Er zijn een aantal bewegende delen die in aanraking komen met de verpompte vloeistof: dat zijn de twee membranen die met een as verbonden zijn, de twee inlaatklepkogels en de twee uitlaatklepkogels.
De membranen scheiden de perslucht van de verpompte vloeistof; hierbij is de mechanische belasting aan beide zijden van het membraan gelijk, wat resulteert in een lange levensduur van de membranen. De klepkogels openen en sluiten op de klepzittingen en sturen de vloeistofstroom.
Hoe werkt een membraanpomp? Stap 2
Het luchtverdeelsysteem stuurt de perslucht via de rechter luchtkamer naar de achterzijde van membraan A. De perslucht drukt het membraan weg van het middenblok in de richting van de vloeistofkamer. Het tegenoverliggende membraan (membraan B), dat via de as is verbonden met membraan A, beweegt naar binnen, richting middenblok.
Membraan B bevindt zich nu in de ‘zuigstand‘, de lucht achter het membraan wordt via het luchtuitlaat kanaal afgevoerd.

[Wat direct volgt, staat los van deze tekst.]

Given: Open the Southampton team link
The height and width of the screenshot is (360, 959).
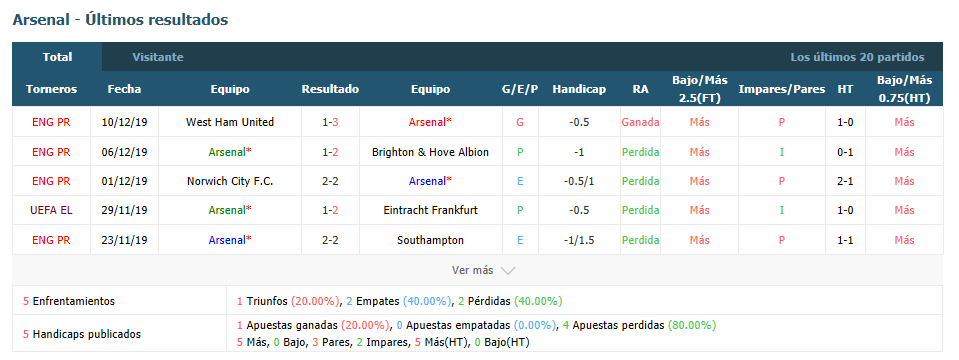Looking at the screenshot, I should coord(431,240).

Membraan A perst nu tegen de atmosferische druk in. De beweging van membraan B in de richting van het middenblok creëert een vacuüm in vloeistofkamer B.
Door het ontstane drukverschil zal vloeistof via het inlaatstuk de klepkogel van de klepzitting drukken. Door de ontstane ruimte tussen de klepkogel en klepzitting kan er vloeistof in de vloeistofkamer stromen. (links onder).
Hoe werkt een membraanpomp? Stap 3
Als het onder persluchtdruk staande membraan A aan het einde van de slag komt, stuurt de luchtschuif de perslucht naar de achterzijde van membraan B. De perslucht drukt membraan B weg van het middenblok terwijl de as membraan A in de richting van het middenblok trekt. De lucht achter membraan A wordt via het luchtuitlaat kanaal afgevoerd. Membraan B bevindt zich nu in de ‘persstand’ terwijl membraan A zich in de ‘zuigstand’ bevindt. Membraan B drukt de inlaat klepkogel (links onder) op de klepzitting door de hydraulische druk in de vloeistofkamer.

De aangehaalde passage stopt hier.